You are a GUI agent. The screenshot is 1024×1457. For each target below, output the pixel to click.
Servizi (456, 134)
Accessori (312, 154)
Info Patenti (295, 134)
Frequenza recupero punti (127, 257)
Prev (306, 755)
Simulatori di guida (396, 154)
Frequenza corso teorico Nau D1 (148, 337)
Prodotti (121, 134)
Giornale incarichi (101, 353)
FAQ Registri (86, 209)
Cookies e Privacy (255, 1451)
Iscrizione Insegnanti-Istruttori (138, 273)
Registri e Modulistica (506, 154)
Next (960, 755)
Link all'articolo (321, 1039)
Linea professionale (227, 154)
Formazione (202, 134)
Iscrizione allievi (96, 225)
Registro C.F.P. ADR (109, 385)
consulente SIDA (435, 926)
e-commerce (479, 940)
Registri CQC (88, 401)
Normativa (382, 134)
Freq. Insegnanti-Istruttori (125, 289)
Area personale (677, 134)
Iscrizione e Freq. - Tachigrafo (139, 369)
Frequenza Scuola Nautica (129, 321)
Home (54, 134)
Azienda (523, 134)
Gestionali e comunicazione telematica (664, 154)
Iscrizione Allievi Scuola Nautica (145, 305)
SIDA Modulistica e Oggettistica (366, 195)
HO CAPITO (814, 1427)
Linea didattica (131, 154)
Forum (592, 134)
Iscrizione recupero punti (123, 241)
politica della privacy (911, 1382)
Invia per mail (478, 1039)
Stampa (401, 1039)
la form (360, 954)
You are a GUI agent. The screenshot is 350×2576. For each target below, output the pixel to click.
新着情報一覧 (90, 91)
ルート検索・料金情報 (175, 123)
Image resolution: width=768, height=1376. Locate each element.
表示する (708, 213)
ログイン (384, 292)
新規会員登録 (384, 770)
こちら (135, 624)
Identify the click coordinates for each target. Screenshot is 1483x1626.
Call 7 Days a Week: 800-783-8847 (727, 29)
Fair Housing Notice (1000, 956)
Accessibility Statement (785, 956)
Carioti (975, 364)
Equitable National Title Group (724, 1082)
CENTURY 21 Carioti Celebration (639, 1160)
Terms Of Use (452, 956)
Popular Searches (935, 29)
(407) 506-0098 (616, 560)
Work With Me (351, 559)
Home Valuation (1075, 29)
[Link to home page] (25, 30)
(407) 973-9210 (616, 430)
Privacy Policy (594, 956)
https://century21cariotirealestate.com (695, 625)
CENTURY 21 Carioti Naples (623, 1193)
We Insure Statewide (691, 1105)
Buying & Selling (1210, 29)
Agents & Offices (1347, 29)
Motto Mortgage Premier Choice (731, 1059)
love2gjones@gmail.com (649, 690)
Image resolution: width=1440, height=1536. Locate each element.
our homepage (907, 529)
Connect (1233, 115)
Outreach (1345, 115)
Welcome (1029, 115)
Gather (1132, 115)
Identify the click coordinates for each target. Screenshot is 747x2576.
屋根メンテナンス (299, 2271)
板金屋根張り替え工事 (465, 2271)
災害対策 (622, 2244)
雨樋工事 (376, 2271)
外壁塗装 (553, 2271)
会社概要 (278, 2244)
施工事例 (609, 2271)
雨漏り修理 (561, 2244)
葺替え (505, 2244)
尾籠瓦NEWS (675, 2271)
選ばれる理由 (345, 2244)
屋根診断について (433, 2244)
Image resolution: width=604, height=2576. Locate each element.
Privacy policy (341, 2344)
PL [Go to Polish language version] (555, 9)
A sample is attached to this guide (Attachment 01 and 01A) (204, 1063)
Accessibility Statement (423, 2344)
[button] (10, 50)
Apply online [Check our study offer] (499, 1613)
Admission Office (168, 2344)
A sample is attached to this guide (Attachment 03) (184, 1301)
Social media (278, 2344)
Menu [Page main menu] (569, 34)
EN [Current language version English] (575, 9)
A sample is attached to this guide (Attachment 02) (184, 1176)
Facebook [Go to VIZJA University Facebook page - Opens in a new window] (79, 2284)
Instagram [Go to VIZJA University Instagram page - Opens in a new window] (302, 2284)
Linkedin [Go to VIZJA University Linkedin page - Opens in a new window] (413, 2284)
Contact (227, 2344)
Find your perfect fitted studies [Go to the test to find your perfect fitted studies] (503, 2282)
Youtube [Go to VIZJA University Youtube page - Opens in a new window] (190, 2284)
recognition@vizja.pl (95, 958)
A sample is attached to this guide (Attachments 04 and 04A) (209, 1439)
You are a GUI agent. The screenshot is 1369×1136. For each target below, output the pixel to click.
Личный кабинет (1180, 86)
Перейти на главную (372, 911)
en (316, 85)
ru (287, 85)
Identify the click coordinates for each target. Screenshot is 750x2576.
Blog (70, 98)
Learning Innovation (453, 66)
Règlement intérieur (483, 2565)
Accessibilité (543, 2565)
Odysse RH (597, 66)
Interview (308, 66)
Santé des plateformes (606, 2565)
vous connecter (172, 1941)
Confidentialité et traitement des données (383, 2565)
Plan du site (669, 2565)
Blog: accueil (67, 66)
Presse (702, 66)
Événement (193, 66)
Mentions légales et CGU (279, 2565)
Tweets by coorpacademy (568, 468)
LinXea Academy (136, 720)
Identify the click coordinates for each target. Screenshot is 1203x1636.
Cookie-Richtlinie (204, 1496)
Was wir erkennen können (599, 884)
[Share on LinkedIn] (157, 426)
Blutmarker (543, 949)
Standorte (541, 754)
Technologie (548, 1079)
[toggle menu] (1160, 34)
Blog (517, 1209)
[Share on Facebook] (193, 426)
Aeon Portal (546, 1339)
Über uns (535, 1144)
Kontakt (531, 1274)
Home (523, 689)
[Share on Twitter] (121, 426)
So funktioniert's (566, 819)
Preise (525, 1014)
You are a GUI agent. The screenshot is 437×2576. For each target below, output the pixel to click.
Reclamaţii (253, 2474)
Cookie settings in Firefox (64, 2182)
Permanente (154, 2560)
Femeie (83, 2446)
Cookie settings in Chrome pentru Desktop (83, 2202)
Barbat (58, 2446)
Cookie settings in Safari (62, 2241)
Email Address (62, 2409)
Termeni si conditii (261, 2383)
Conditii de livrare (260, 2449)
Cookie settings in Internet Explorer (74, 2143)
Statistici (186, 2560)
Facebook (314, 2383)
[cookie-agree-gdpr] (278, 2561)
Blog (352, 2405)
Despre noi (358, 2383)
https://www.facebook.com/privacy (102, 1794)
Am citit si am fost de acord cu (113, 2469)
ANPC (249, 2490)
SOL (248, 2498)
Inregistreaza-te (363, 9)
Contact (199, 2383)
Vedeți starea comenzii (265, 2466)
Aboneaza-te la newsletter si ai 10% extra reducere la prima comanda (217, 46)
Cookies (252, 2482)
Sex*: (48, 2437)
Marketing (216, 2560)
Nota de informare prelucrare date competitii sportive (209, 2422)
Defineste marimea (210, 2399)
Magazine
* * *
=== Work to complete ===
Convert every line of the data above into a JSON list of strings, one string per line, leaving out blank lines.

=== Exercise answer ===
[
  "You are a GUI agent. The screenshot is 1024×1457. For each target below, output the pixel to click.",
  "Servizi (456, 134)",
  "Accessori (312, 154)",
  "Info Patenti (295, 134)",
  "Frequenza recupero punti (127, 257)",
  "Prev (306, 755)",
  "Simulatori di guida (396, 154)",
  "Frequenza corso teorico Nau D1 (148, 337)",
  "Prodotti (121, 134)",
  "Giornale incarichi (101, 353)",
  "FAQ Registri (86, 209)",
  "Cookies e Privacy (255, 1451)",
  "Iscrizione Insegnanti-Istruttori (138, 273)",
  "Registri e Modulistica (506, 154)",
  "Next (960, 755)",
  "Link all'articolo (321, 1039)",
  "Linea professionale (227, 154)",
  "Formazione (202, 134)",
  "Iscrizione allievi (96, 225)",
  "Registro C.F.P. ADR (109, 385)",
  "consulente SIDA (435, 926)",
  "e-commerce (479, 940)",
  "Registri CQC (88, 401)",
  "Normativa (382, 134)",
  "Freq. Insegnanti-Istruttori (125, 289)",
  "Area personale (677, 134)",
  "Iscrizione e Freq. - Tachigrafo (139, 369)",
  "Frequenza Scuola Nautica (129, 321)",
  "Home (54, 134)",
  "Azienda (523, 134)",
  "Gestionali e comunicazione telematica (664, 154)",
  "Iscrizione Allievi Scuola Nautica (145, 305)",
  "SIDA Modulistica e Oggettistica (366, 195)",
  "HO CAPITO (814, 1427)",
  "Linea didattica (131, 154)",
  "Forum (592, 134)",
  "Iscrizione recupero punti (123, 241)",
  "politica della privacy (911, 1382)",
  "Invia per mail (478, 1039)",
  "Stampa (401, 1039)",
  "la form (360, 954)",
  "You are a GUI agent. The screenshot is 350×2576. For each target below, output the pixel to click.",
  "新着情報一覧 (90, 91)",
  "ルート検索・料金情報 (175, 123)",
  "Image resolution: width=768, height=1376. Locate each element.",
  "表示する (708, 213)",
  "ログイン (384, 292)",
  "新規会員登録 (384, 770)",
  "こちら (135, 624)",
  "Identify the click coordinates for each target. Screenshot is 1483x1626.",
  "Call 7 Days a Week: 800-783-8847 (727, 29)",
  "Fair Housing Notice (1000, 956)",
  "Accessibility Statement (785, 956)",
  "Carioti (975, 364)",
  "Equitable National Title Group (724, 1082)",
  "CENTURY 21 Carioti Celebration (639, 1160)",
  "Terms Of Use (452, 956)",
  "Popular Searches (935, 29)",
  "(407) 506-0098 (616, 560)",
  "Work With Me (351, 559)",
  "Home Valuation (1075, 29)",
  "[Link to home page] (25, 30)",
  "(407) 973-9210 (616, 430)",
  "Privacy Policy (594, 956)",
  "https://century21cariotirealestate.com (695, 625)",
  "CENTURY 21 Carioti Naples (623, 1193)",
  "We Insure Statewide (691, 1105)",
  "Buying & Selling (1210, 29)",
  "Agents & Offices (1347, 29)",
  "Motto Mortgage Premier Choice (731, 1059)",
  "love2gjones@gmail.com (649, 690)",
  "Image resolution: width=1440, height=1536. Locate each element.",
  "our homepage (907, 529)",
  "Connect (1233, 115)",
  "Outreach (1345, 115)",
  "Welcome (1029, 115)",
  "Gather (1132, 115)",
  "Identify the click coordinates for each target. Screenshot is 747x2576.",
  "屋根メンテナンス (299, 2271)",
  "板金屋根張り替え工事 (465, 2271)",
  "災害対策 (622, 2244)",
  "雨樋工事 (376, 2271)",
  "外壁塗装 (553, 2271)",
  "会社概要 (278, 2244)",
  "施工事例 (609, 2271)",
  "雨漏り修理 (561, 2244)",
  "葺替え (505, 2244)",
  "尾籠瓦NEWS (675, 2271)",
  "選ばれる理由 (345, 2244)",
  "屋根診断について (433, 2244)",
  "Image resolution: width=604, height=2576. Locate each element.",
  "Privacy policy (341, 2344)",
  "PL [Go to Polish language version] (555, 9)",
  "A sample is attached to this guide (Attachment 01 and 01A) (204, 1063)",
  "Accessibility Statement (423, 2344)",
  "[button] (10, 50)",
  "Apply online [Check our study offer] (499, 1613)",
  "Admission Office (168, 2344)",
  "A sample is attached to this guide (Attachment 03) (184, 1301)",
  "Social media (278, 2344)",
  "Menu [Page main menu] (569, 34)",
  "EN [Current language version English] (575, 9)",
  "A sample is attached to this guide (Attachment 02) (184, 1176)",
  "Facebook [Go to VIZJA University Facebook page - Opens in a new window] (79, 2284)",
  "Instagram [Go to VIZJA University Instagram page - Opens in a new window] (302, 2284)",
  "Linkedin [Go to VIZJA University Linkedin page - Opens in a new window] (413, 2284)",
  "Contact (227, 2344)",
  "Find your perfect fitted studies [Go to the test to find your perfect fitted studies] (503, 2282)",
  "Youtube [Go to VIZJA University Youtube page - Opens in a new window] (190, 2284)",
  "recognition@vizja.pl (95, 958)",
  "A sample is attached to this guide (Attachments 04 and 04A) (209, 1439)",
  "You are a GUI agent. The screenshot is 1369×1136. For each target below, output the pixel to click.",
  "Личный кабинет (1180, 86)",
  "Перейти на главную (372, 911)",
  "en (316, 85)",
  "ru (287, 85)",
  "Identify the click coordinates for each target. Screenshot is 750x2576.",
  "Blog (70, 98)",
  "Learning Innovation (453, 66)",
  "Règlement intérieur (483, 2565)",
  "Accessibilité (543, 2565)",
  "Odysse RH (597, 66)",
  "Interview (308, 66)",
  "Santé des plateformes (606, 2565)",
  "vous connecter (172, 1941)",
  "Confidentialité et traitement des données (383, 2565)",
  "Plan du site (669, 2565)",
  "Blog: accueil (67, 66)",
  "Presse (702, 66)",
  "Événement (193, 66)",
  "Mentions légales et CGU (279, 2565)",
  "Tweets by coorpacademy (568, 468)",
  "LinXea Academy (136, 720)",
  "Identify the click coordinates for each target. Screenshot is 1203x1636.",
  "Cookie-Richtlinie (204, 1496)",
  "Was wir erkennen können (599, 884)",
  "[Share on LinkedIn] (157, 426)",
  "Blutmarker (543, 949)",
  "Standorte (541, 754)",
  "Technologie (548, 1079)",
  "[toggle menu] (1160, 34)",
  "Blog (517, 1209)",
  "[Share on Facebook] (193, 426)",
  "Aeon Portal (546, 1339)",
  "Über uns (535, 1144)",
  "Kontakt (531, 1274)",
  "Home (523, 689)",
  "[Share on Twitter] (121, 426)",
  "So funktioniert's (566, 819)",
  "Preise (525, 1014)",
  "You are a GUI agent. The screenshot is 437×2576. For each target below, output the pixel to click.",
  "Reclamaţii (253, 2474)",
  "Cookie settings in Firefox (64, 2182)",
  "Permanente (154, 2560)",
  "Femeie (83, 2446)",
  "Cookie settings in Chrome pentru Desktop (83, 2202)",
  "Barbat (58, 2446)",
  "Cookie settings in Safari (62, 2241)",
  "Email Address (62, 2409)",
  "Termeni si conditii (261, 2383)",
  "Conditii de livrare (260, 2449)",
  "Cookie settings in Internet Explorer (74, 2143)",
  "Statistici (186, 2560)",
  "Facebook (314, 2383)",
  "[cookie-agree-gdpr] (278, 2561)",
  "Blog (352, 2405)",
  "Despre noi (358, 2383)",
  "https://www.facebook.com/privacy (102, 1794)",
  "Am citit si am fost de acord cu (113, 2469)",
  "ANPC (249, 2490)",
  "SOL (248, 2498)",
  "Inregistreaza-te (363, 9)",
  "Contact (199, 2383)",
  "Vedeți starea comenzii (265, 2466)",
  "Aboneaza-te la newsletter si ai 10% extra reducere la prima comanda (217, 46)",
  "Cookies (252, 2482)",
  "Sex*: (48, 2437)",
  "Marketing (216, 2560)",
  "Nota de informare prelucrare date competitii sportive (209, 2422)",
  "Defineste marimea (210, 2399)",
  "Magazine"
]